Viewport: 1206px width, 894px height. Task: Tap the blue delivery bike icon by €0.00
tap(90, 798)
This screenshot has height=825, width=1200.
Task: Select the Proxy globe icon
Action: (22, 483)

*****

Exercise directions —
Copy out each of the entries above word for word, with no alterations.

Problem solution —
Viewport: 1206px width, 894px height. Task: Tap the blue delivery bike icon by €0.00
tap(90, 798)
This screenshot has height=825, width=1200.
Task: Select the Proxy globe icon
Action: (22, 483)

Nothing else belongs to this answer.